LUCEA, Hanover — The medical officer of health for Hanover, Dr Kaushal Singh, says health-care workers in the parish, though stressed, are motivated as they work tirelessly to keep the parish COVID-19-free.
“Just to say that not having a case is a big responsibility. Every day it is like this — today we don’t have a case, and tomorrow we want to keep it like that. This is motivating [us], but also, it is stressing us out,” Dr Singh told yesterday’s regular monthly general meeting of the Hanover Municipal Corporation.
He said his staff is currently doing a tremendous job in addressing and investigating any form of information received about individuals who might be displaying symptoms similar to that of the coronavirus, whether rumour or not.
Dr Singh added that despite a shortage of staff, the health department’s response time to any matter related to the new coronavirus is usually between 30 minutes to six hours.

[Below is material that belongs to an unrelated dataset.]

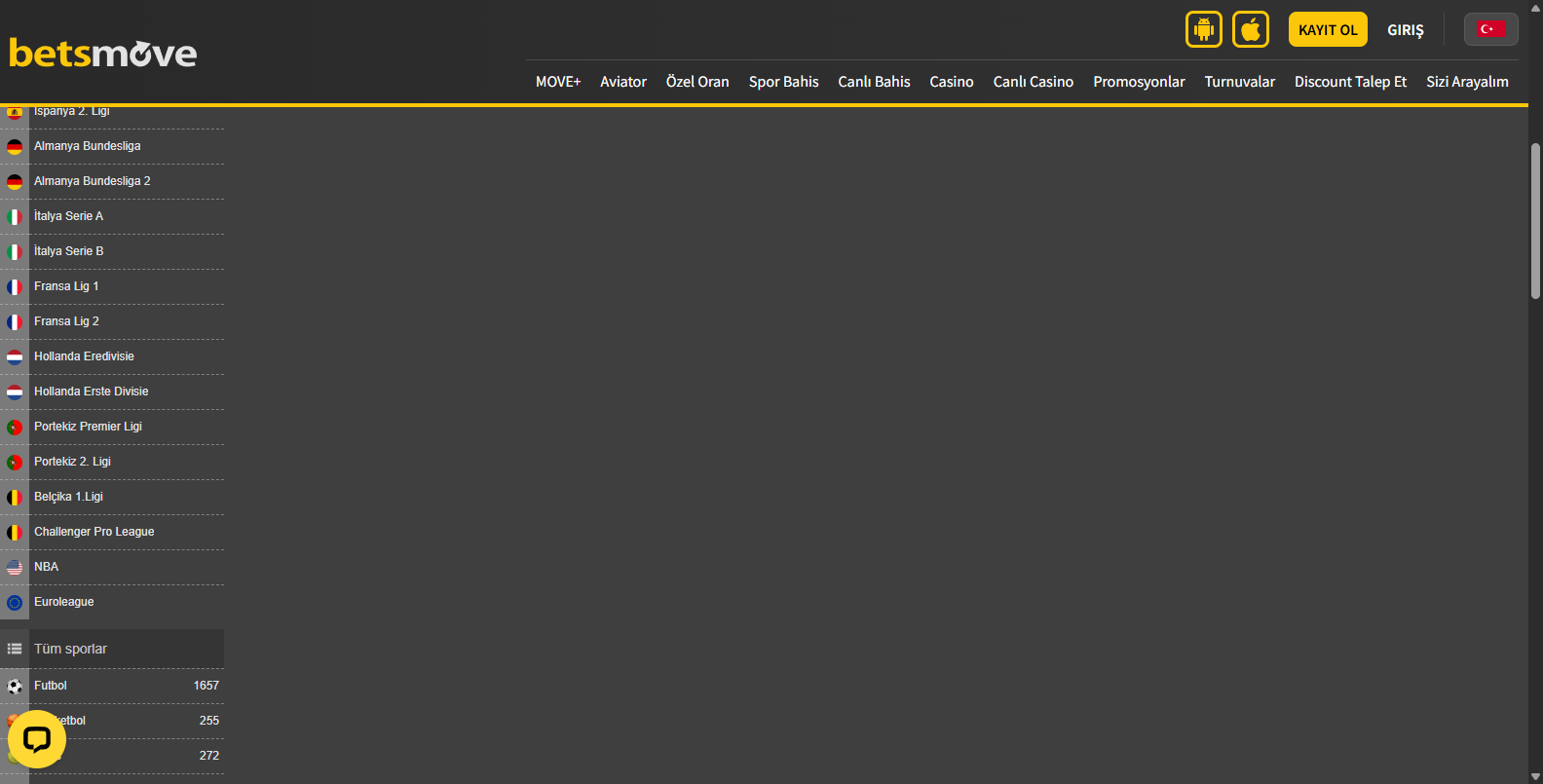This screenshot has width=1543, height=784.
Task: Click the betsmove logo
Action: [103, 53]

According to statistics from the health department’s report presented yesterday, for the March to April period, “112 persons were served home quarantine, seven were tested for suspected contact history, of which all returned a negative test [result] for COVID- 19”.
The Hanover Health Department has been collecting samples at five different health centres across the parish, as well as the Lucea-based Noel Holmes Hospital.

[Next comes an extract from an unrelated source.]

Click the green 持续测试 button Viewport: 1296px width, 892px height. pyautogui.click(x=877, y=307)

A total of 62 samples were taken from residents in the parish in March and April, and all returned negative results for COVID-19.
Meanwhile, Dr Singh is encouraging individuals to observe all guidelines, such as hand hygiene practices and social distancing, noting that a face mask alone cannot protect people from the infectious virus.

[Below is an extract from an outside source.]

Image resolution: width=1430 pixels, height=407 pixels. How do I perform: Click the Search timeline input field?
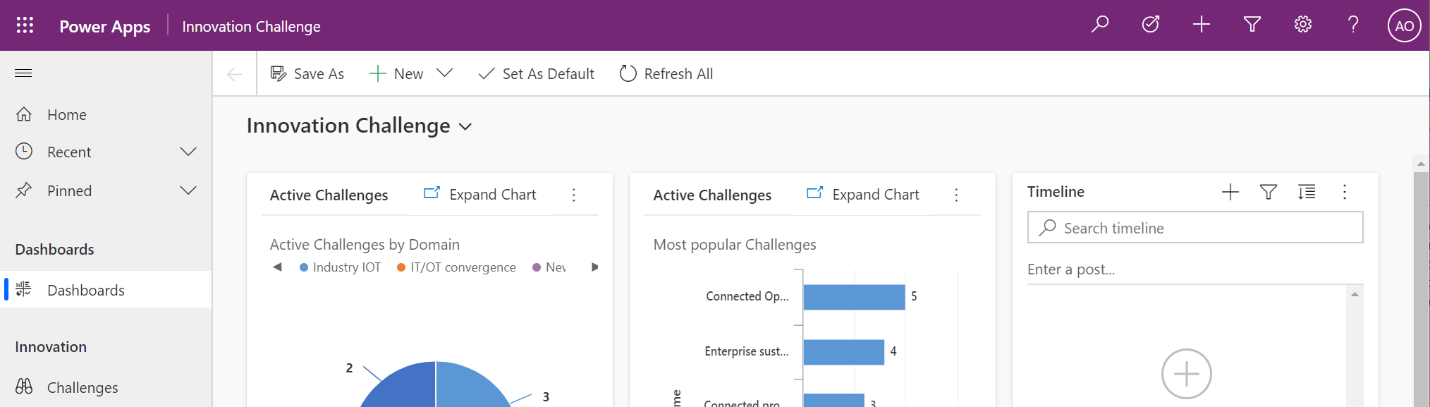pyautogui.click(x=1195, y=228)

He pointed out that while breathing, air is able to escape masks, adding that the virus is able to enter or leave through those points of entry.
Earlier this week, Errol Greene, regional director for the Western Regional Health Authority, assured Hanover residents that individuals who fit the COVID-19 profile will be tested.
“We are not at the stage, as a country, where the 2.6 or 2.7 million of us can be tested at one time… But, certainly for those who fit that profile to be tested, if there is any in Hanover, they will be tested,” said Greene.
As at yesterday morning, Jamaica had 509 confirmed cases of the disease, with nine deaths and 113 recoveries.
Of this number, the western health region, which encompasses the parishes of Trelawny, St James, Hanover, and Westmoreland, accounted for 11 of the cases.